3.5 Auditory Perception
As is the case with visual perception, our auditory perception of the world relies on much more than the vibrating air entering our ear canals. Auditory perception sometimes requires more nuanced (and automatic) calculations regarding volume and timing to draw conclusions about events in our environment. It can also vary based on expectations related to context and familiarity, again revealing our reliance on top-down perceptual processes. We will return to this in the Language chapter in more detail but I offer a few examples here.
Spatial Hearing
In contrast to vision, we have a 360° field of hearing. Our auditory acuity is, however, at least an order of magnitude poorer than vision in locating an object in space. Consequently, our auditory localization abilities are most useful in alerting us and allowing us to orient towards sources, with our visual sense generally providing the finer-grained analysis. Of course, there are differences between species, and some, such as barn owls and echolocating bats, have developed highly specialized sound localization systems.
Our ability to locate sound sources in space is an impressive feat of neural computation. The two main sources of information both come from a comparison of the sounds at the two ears. The first is based on interaural time differences (ITD) and relies on the fact that a sound source on the left will generate sound that will reach the left ear slightly before it reaches the right ear. Although sound is much slower than light, its speed still means that the time of arrival differences between the two ears is a fraction of a millisecond. The largest ITD we encounter in the real world (when sounds are directly to the left or right of us) are only a little over half a millisecond. With some practice, humans can learn to detect an ITD of between 10 and 20 μs (i.e., 20 millionths of a second) (Klump & Eady, 1956).
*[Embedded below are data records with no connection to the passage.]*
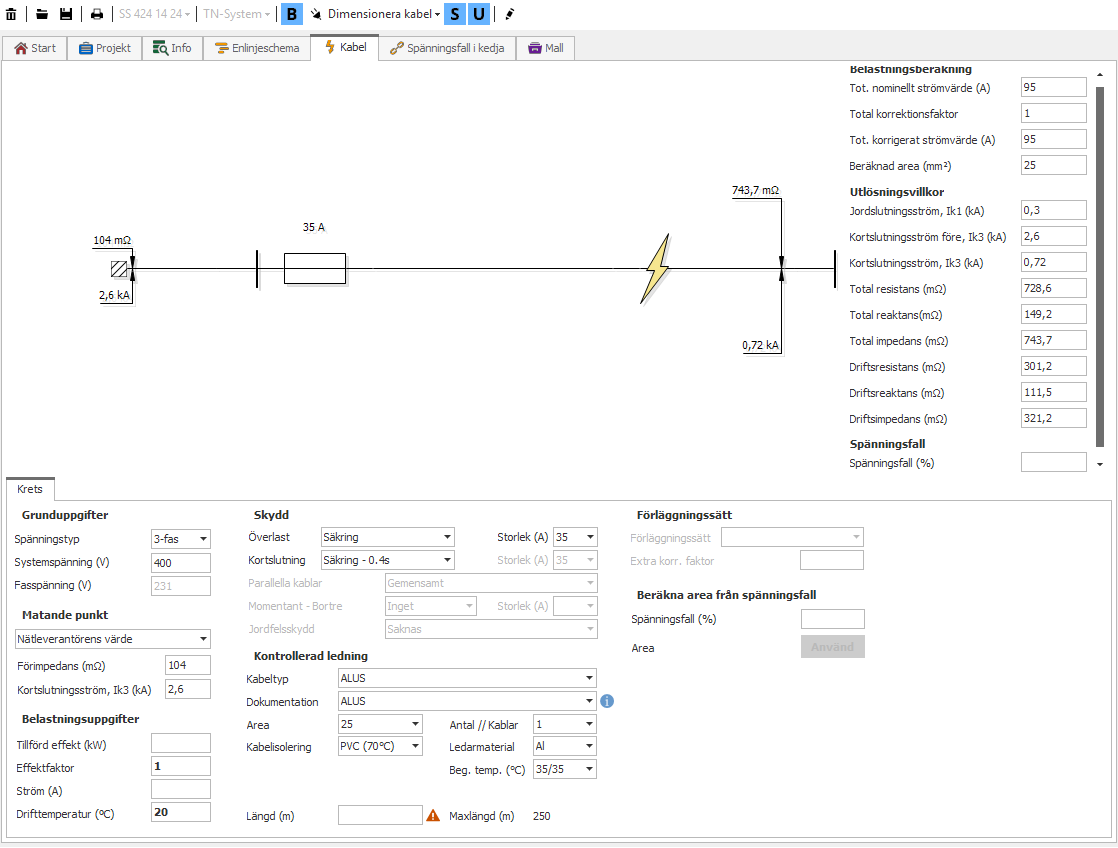The image size is (1118, 848).
Task: Select the Krets tab
Action: (30, 489)
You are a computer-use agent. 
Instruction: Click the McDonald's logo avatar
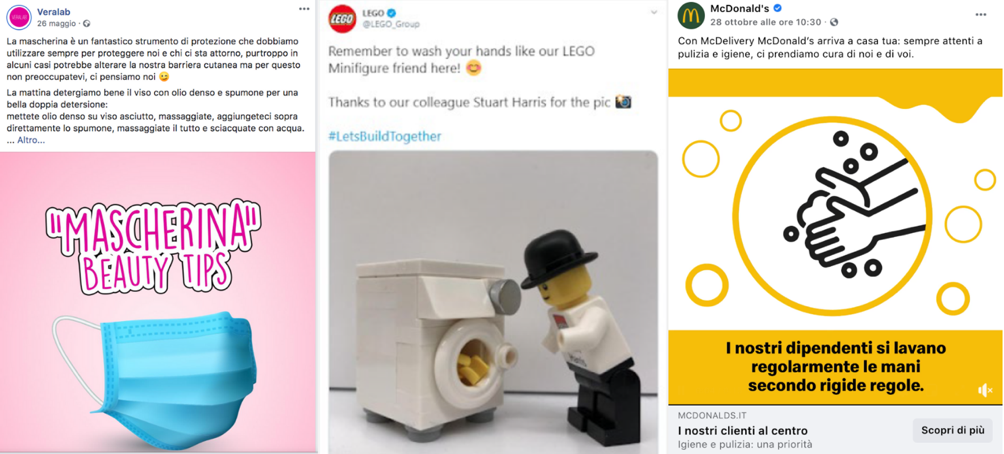(x=689, y=15)
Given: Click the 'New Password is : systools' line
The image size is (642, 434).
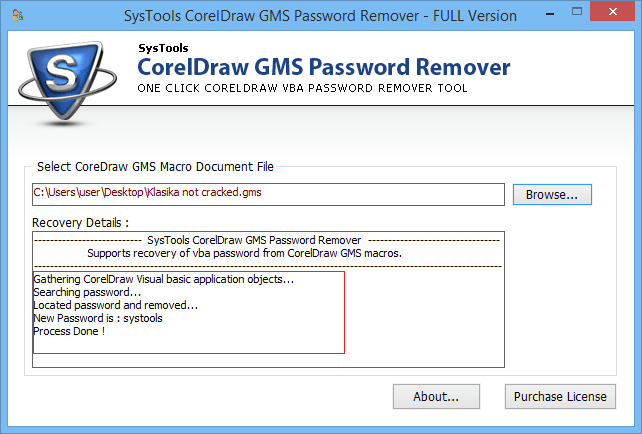Looking at the screenshot, I should tap(98, 318).
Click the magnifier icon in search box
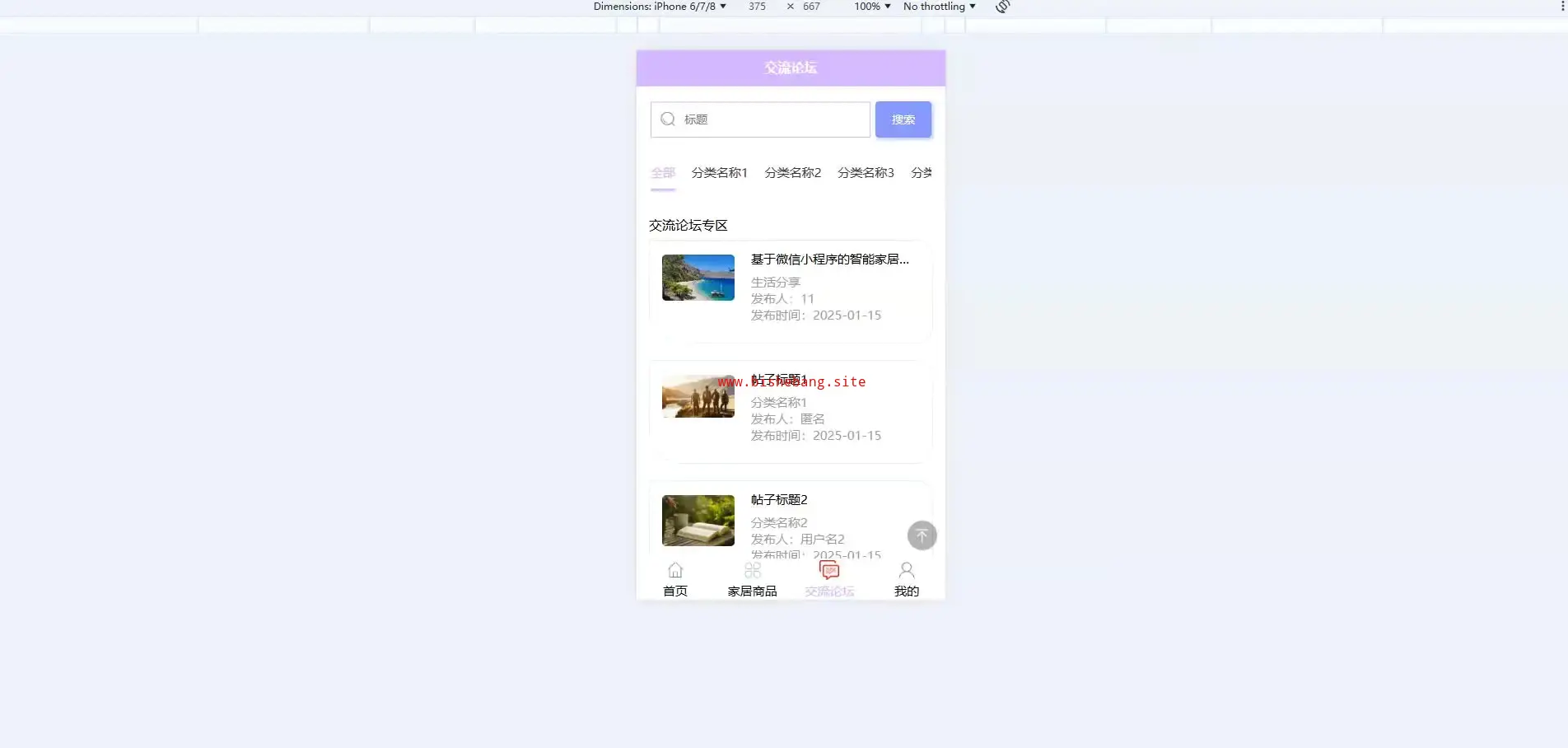The height and width of the screenshot is (748, 1568). 668,119

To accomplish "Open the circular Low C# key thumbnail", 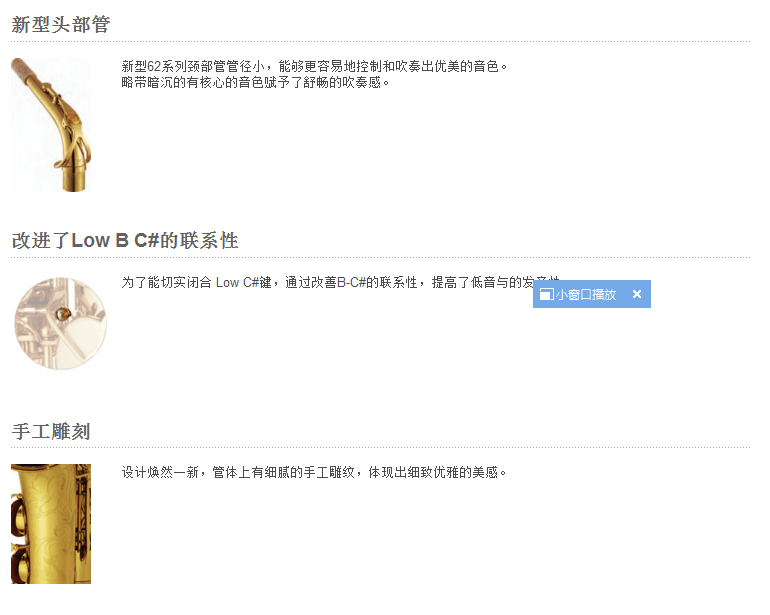I will pos(60,323).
The second source of information is based in interaural level differences (ILDs). At higher frequencies (higher than about 1 kHz), the head casts an acoustic “shadow,” so that when a sound is presented from the left, the sound level at the left ear is somewhat higher than the sound level at the right ear. At very high frequencies, the ILD can be as much as 20 dB, and we are sensitive to differences as small as 1 dB.
As mentioned briefly in the discussion of the outer ear, information regarding the elevation of a sound source, or whether it comes from in front or behind, is contained in high-frequency spectral details that result from the filtering effects of the pinnae.
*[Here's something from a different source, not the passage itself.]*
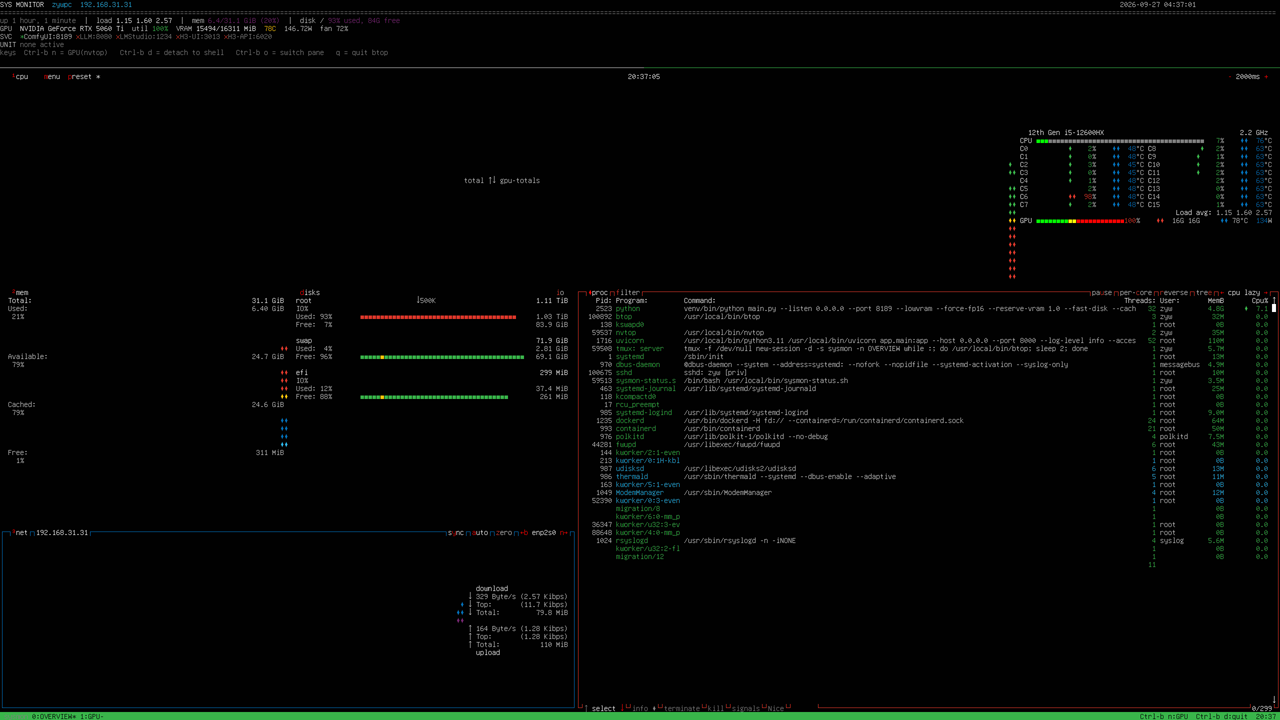
Task: Toggle per-core process CPU usage
Action: tap(1135, 293)
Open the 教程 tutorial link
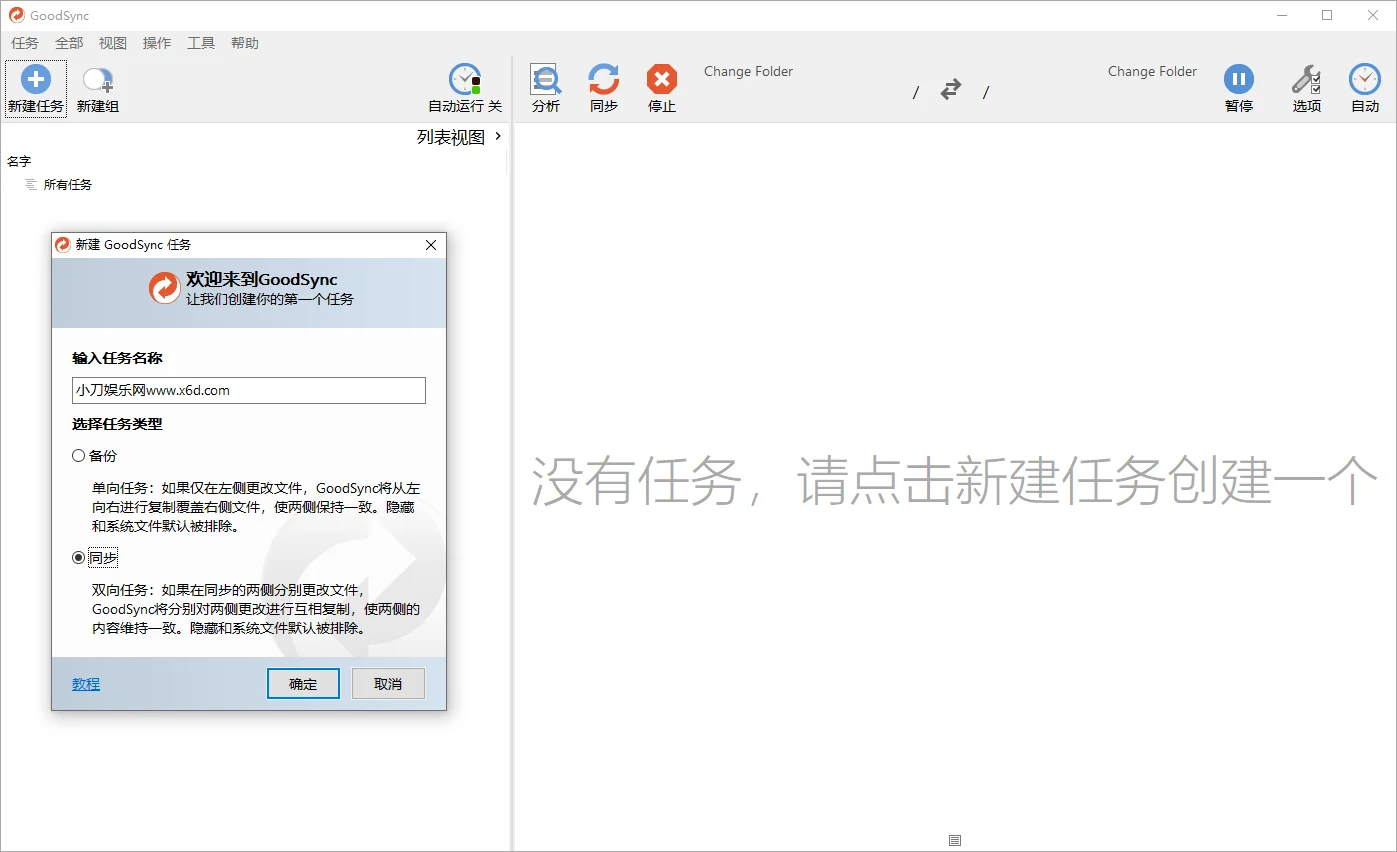Image resolution: width=1397 pixels, height=852 pixels. pos(85,683)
In general, we are most sensitive to ITDs at low frequencies (below about 1.5 kHz). At higher frequencies we can still perceive changes in timing based on the slowly varying temporal envelope of the sound but not the temporal fine structure (Bernstein & Trahiotis, 2002; Smith, Delgutte, & Oxenham, 2002), perhaps because of a loss of neural phase-locking to the temporal fine structure at high frequencies. In contrast, ILDs are most useful at high frequencies, where the head shadow is greatest. This use of different acoustic cues in different frequency regions led to the classic and very early “duplex theory” of sound localization (Rayleigh, 1907). For everyday sounds with a broad frequency spectrum, it seems that our perception of spatial location is dominated by interaural time differences in the low-frequency temporal fine structure (Macpherson & Middlebrooks, 2002).
As with vision, our perception of distance depends to a large degree on context. If we hear someone shouting at a very low sound level, we infer that the shouter must be far away, based on our knowledge of the sound properties of shouting. In rooms and other enclosed locations, the reverberation can also provide information about distance: As a speaker moves further away, the direct sound level decreases but the sound level of the reverberation remains about the same; therefore, the ratio of direct-to-reverberant energy decreases (Zahorik & Wightman, 2001).
Auditory Scene Analysis
There is usually more than one sound source in the environment at any one time—imagine talking with a friend at a café, with some background music playing, the rattling of coffee mugs behind the counter, traffic outside, and a conversation going on at the table next to yours. All these sources produce sound waves that combine to form a single complex waveform at the eardrum, the shape of which may bear very little relationship to any of the waves produced by the individual sound sources. Somehow the auditory system is able to break down, or decompose, these complex waveforms and allow us to make sense of our acoustic environment by forming separate auditory “objects” or “streams,” which we can follow as the sounds unfold over time (Bregman, 1990).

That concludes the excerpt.